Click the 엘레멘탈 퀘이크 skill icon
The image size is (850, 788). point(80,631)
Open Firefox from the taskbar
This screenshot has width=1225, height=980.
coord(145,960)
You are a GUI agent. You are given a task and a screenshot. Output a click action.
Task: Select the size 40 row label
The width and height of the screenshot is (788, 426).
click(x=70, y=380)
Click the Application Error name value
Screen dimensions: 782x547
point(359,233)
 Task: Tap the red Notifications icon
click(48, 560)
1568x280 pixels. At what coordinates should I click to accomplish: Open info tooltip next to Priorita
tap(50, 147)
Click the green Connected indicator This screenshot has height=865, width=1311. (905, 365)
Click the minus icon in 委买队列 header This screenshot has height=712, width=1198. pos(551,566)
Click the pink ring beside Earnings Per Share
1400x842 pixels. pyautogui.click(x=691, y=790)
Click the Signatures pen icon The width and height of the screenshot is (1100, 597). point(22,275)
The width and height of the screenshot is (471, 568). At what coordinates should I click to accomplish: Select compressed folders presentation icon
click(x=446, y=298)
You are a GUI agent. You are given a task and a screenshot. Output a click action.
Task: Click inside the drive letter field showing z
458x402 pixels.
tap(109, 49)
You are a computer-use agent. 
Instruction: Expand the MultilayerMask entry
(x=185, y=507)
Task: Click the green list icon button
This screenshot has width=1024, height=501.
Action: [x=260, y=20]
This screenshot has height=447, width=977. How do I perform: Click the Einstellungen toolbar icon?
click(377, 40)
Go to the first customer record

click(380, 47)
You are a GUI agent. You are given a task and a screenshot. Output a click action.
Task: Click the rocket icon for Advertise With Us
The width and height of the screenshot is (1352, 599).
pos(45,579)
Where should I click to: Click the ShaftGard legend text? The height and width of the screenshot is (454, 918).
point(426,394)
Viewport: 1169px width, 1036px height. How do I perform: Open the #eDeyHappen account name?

######

◆ PROBLEM DESCRIPTION ◆
Return the full material unchanged.

◆ SOLUTION TO THIS PROBLEM ◆
Click the 엘레멘탈 퀘이크 skill icon
The image size is (850, 788). point(80,631)
Open Firefox from the taskbar
This screenshot has width=1225, height=980.
coord(145,960)
You are a GUI agent. You are given a task and a screenshot. Output a click action.
Task: Select the size 40 row label
The width and height of the screenshot is (788, 426).
click(x=70, y=380)
Click the Application Error name value
Screen dimensions: 782x547
point(359,233)
 Task: Tap the red Notifications icon
click(48, 560)
1568x280 pixels. At what coordinates should I click to accomplish: Open info tooltip next to Priorita
tap(50, 147)
Click the green Connected indicator This screenshot has height=865, width=1311. (905, 365)
Click the minus icon in 委买队列 header This screenshot has height=712, width=1198. pos(551,566)
Click the pink ring beside Earnings Per Share
1400x842 pixels. pyautogui.click(x=691, y=790)
Click the Signatures pen icon The width and height of the screenshot is (1100, 597). point(22,275)
The width and height of the screenshot is (471, 568). At what coordinates should I click to accomplish: Select compressed folders presentation icon
click(x=446, y=298)
You are a GUI agent. You are given a task and a screenshot. Output a click action.
Task: Click inside the drive letter field showing z
458x402 pixels.
tap(109, 49)
You are a computer-use agent. 
Instruction: Expand the MultilayerMask entry
(x=185, y=507)
Task: Click the green list icon button
This screenshot has width=1024, height=501.
Action: [x=260, y=20]
This screenshot has height=447, width=977. How do I perform: Click the Einstellungen toolbar icon?
click(377, 40)
Go to the first customer record

click(380, 47)
You are a GUI agent. You are given a task and a screenshot. Output a click action.
Task: Click the rocket icon for Advertise With Us
The width and height of the screenshot is (1352, 599).
pos(45,579)
Where should I click to: Click the ShaftGard legend text? The height and width of the screenshot is (454, 918).
point(426,394)
Viewport: 1169px width, 1036px height. How do I perform: Open the #eDeyHappen account name?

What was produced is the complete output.